Erste Anzeichen der Deflation sehen wir. Viele der Indikatoren, die 2020/2021 Inflation angezeigt haben, haben vor dem Hintergrund steigender Zinsen gedreht. Der Nasdaq-Index ist seit Jahresbeginn um mehr als 20 Prozent gefallen. Öl- und Rohstoffpreise sind von den Höchstständen im März deutlich entfernt. Der Anstieg des Goldpreises im März auf ein Allzeithoch von 2070 US-Dollar pro Feinunze stellte sich schnell als Fehlsignal heraus: Inzwischen liegt er mehr als 200 Dollar niedriger. Aufgrund der steigenden Marktzinsen ist die Nachfrage nach Immobilienkrediten in den USA gegenüber dem Vorjahreszeitraum um die Hälfte eingebrochen. Ein schlechter als erwarteter Quartalsbericht von Alcoa, einem der größten Aluminiumproduzenten der Welt, führte Ende April zu einem Einbruch zahlreicher Rohstoffaktien, weil Anleger sich fragten, ob der Zenit der Rohstoffhausse vielleicht überschritten ist.

Der Kupferpreis (in US-Dollar), der gern als Indikator für die künftige Konjunktur herangezogen wird („Dr. Copper“) notiert bereits 20 Prozent unter seinem Allzeithoch vom März. Von all den börsennotierten Unternehmen, deren Quartalsergebnisse enttäuschten, will ich gar nicht erst reden.

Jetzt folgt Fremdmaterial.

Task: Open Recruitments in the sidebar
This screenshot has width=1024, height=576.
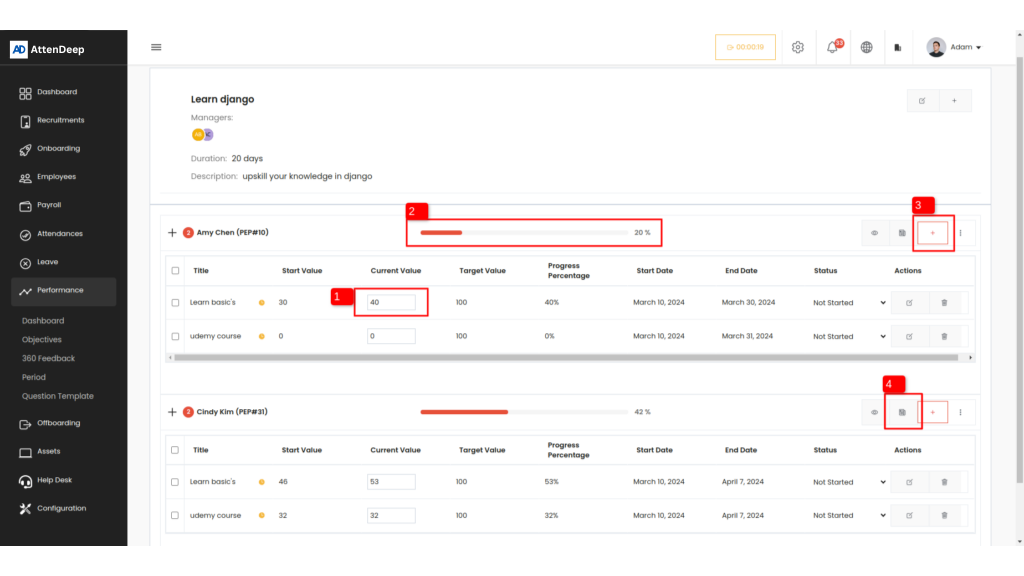Action: coord(60,120)
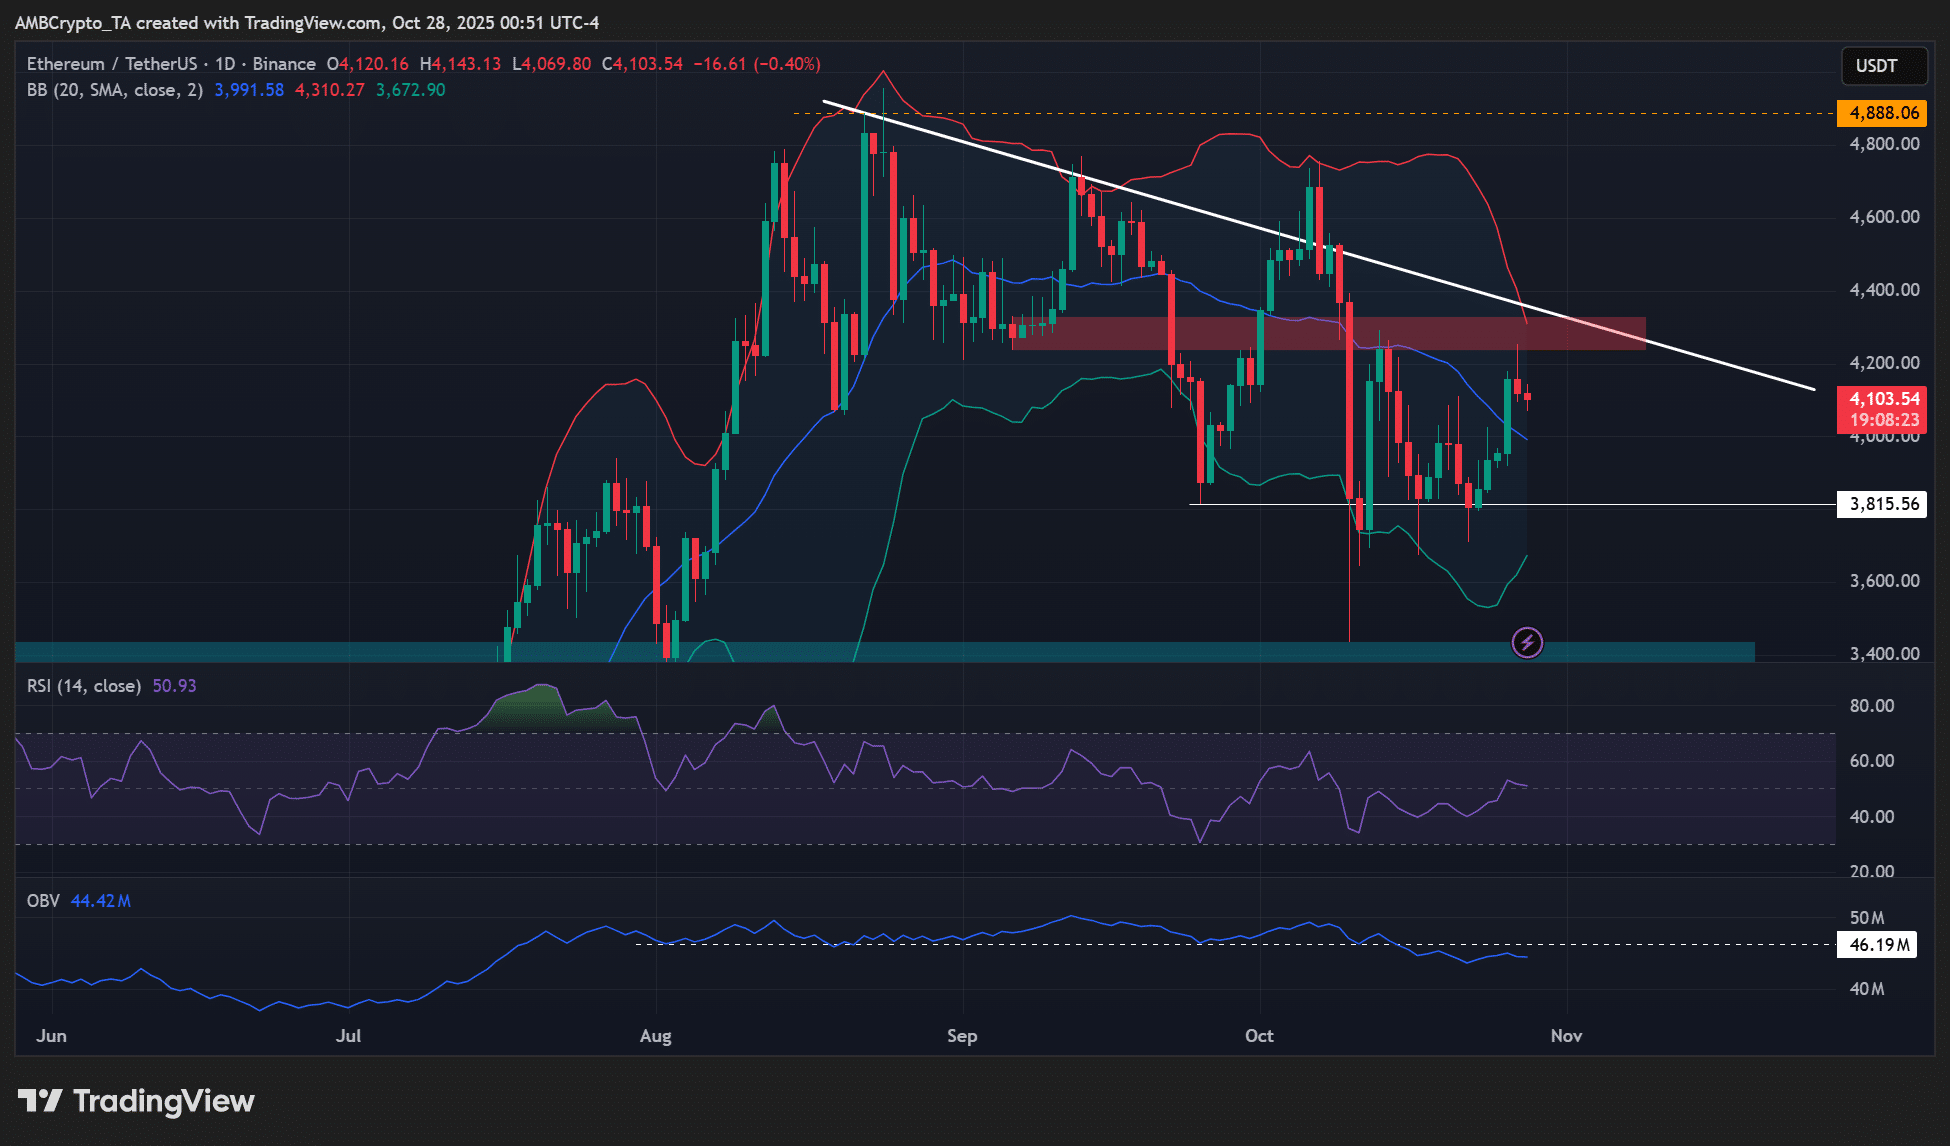
Task: Click the OBV indicator legend label
Action: (43, 901)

Das Bild ist allerdings nicht einheitlich: Ein weiterer wichtiger Konjunkturindikator, der Baltic Dry Index (der anzeigt, was es kostet, Schüttgut über die Ozeane zu transportieren) hat dieser Tage einen Jahreshöchststand erreicht.

Erinnerung an 2008

Wie schnell sich der Umschlag von Kreditexpansion zu Deflation ereignet, hat das Finanzkrisenjahr 2008 gezeigt. Es war geprägt von galoppierender Inflation, insbesondere im Rohstoff-, Energie- und Bausektor. Der Ölpreis erreichte sein Allzeithoch im Juli 2008. Damals kletterte der Preis für die Nordsee-Sorte Brent auf 147 US-Dollar. Im Dezember 2008 waren es dann nur noch 33 US-Dollar. Die galoppierende Inflation war der Endpunkt einer von den Notenbanken orchestrierten Kreditexpansion beziehungsweise Blase.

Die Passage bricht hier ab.